AMP for Email: Pros and Cons for Marketers


Subscribers expect email content to cater to their individual needs and circumstances. They have the same expectations of email design, which is why we’ve spent the better part of the past decade making our emails mobile-friendly.

Email interactivity and now AMP for Email are the next waves in this tidal trend of creating individually compelling email experiences based on each subscriber’s behavior and email reading environment.

What Is AMP for Email?

AMP for Email is a set of open standards created by Google for creating what they call “dynamic emails,” which allow marketers to bring functionality that’s common on the web into their email designs.

AMP for Email elements allow email marketers to create:

  • Forms
  • Carousels
  • Accordions
  • Hamburger menus

For instance, in this email, Pinterest uses AMP for Email to allow subscribers to add pins from the email directly to their boards without leaving the email.

 

While AMP for Email is new—announced in early 2018 and officially rolling out in March of 2019—much of the functionality it allows has already appeared in inboxes around the world in the form of interactive emails or kinetic emails. These emails rely on HTML and CSS hacks that are best supported in Apple email clients.

Among the first interactive emails were emails from UK home improvement retailer B&Q in mid 2014 and toymaker LEGO in early 2015 that used email carousels. These emails—both of which Oracle Marketing Cloud Consulting designed and coded—helped spark adoption of interactive emails and made it a top email design trend over the past couple of years.

The other critical functionality that AMP for Email allows is live content. While most email content is determined at the time that the email is sent, live content populates email content at the time that the email is opened by the individual subscriber. This enables marketers to update content to ensure that it’s relevant at the time that the subscriber reads the email.

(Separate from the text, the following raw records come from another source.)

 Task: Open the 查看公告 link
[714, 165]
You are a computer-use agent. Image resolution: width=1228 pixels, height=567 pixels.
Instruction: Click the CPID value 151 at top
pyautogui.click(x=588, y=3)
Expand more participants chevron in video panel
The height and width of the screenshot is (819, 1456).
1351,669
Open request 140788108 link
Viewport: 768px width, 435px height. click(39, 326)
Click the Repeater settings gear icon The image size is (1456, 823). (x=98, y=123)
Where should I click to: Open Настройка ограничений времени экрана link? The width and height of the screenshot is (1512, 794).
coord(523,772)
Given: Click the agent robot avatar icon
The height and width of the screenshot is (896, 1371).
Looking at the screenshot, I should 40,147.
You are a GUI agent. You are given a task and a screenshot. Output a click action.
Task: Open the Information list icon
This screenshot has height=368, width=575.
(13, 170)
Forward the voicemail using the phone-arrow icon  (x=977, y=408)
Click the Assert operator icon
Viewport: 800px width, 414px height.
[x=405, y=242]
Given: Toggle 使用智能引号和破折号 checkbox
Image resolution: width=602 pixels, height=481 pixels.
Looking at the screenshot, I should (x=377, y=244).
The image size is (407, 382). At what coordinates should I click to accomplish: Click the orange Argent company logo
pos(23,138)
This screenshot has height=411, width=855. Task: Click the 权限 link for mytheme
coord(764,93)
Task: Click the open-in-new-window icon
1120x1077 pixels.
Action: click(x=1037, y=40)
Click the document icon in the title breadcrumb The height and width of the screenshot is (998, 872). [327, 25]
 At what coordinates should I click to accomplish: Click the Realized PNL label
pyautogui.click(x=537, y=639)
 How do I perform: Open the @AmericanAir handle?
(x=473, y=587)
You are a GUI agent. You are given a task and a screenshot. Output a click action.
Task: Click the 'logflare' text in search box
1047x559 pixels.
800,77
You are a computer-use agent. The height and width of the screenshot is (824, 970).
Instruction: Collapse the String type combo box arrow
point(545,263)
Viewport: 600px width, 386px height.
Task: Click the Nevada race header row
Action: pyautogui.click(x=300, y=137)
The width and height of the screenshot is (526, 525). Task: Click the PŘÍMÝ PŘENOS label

Where Does AMP for Email Work?

Since it is a standard created by Google, you’d expect it to work in Gmail and it does. As of today, AMP for Email is supported in Gmail, can be enabled in G Suite, and will soon be supported in Gmail mobile apps, according to Google.

However, Yahoo Mail and Russian email client Mail.ru have also announced support for AMP for Email, and Outlook.com will be offering a “preview” of AMP emails. Because Yahoo Mail is operated by Verizon Media Group, we may see AMP for Email support at other VMG email clients like AOL and Verizon.net.

For the average US brand, those inbox providers account for roughly 36% of email opens, according to Litmus data. For comparison, interactive emails are best supported in Apple’s various email clients, which account for about 45% of email opens.

However, this can vary wildly from brand to brand. For instance, many retailers and other B2C brands have the majority of their emails opened in email clients like Gmail, Yahoo Mail, and Outlook.com that support AMP for Email. Meanwhile, many B2B brands see their emails opened in email clients that don’t support it, thanks to heavy use of desktop Outlook in many businesses.

AMP for Email: The Cons

Let’s start the downside of AMP for Email, since the requirements may put it out of reach for some marketers:

1. Marketers need to learn the AMP for Email coding language.

In order to create a message that makes use of these capabilities, email marketers must learn the AMP for Email coding specification and markup language. AMP for Email has its own unique content, layout, and media tags, all of which are well documented.

Of course, interactive emails have required marketers to learn additional HTML and CSS to create effects and functionality. So, this is less a strike against AMP as it is a downside of doing any kind of interactivity.

“The syntax is easy to write, but knowing what you can and can’t do isn’t that obvious without taking some time to learn AMP for Email on its own,” says Henry Alva, Senior Email and Web Developer for Oracle Marketing Cloud Consulting’s Creative Service group. “Having some webdev experience—particularly experience with Javascript or AMP—definitely helps.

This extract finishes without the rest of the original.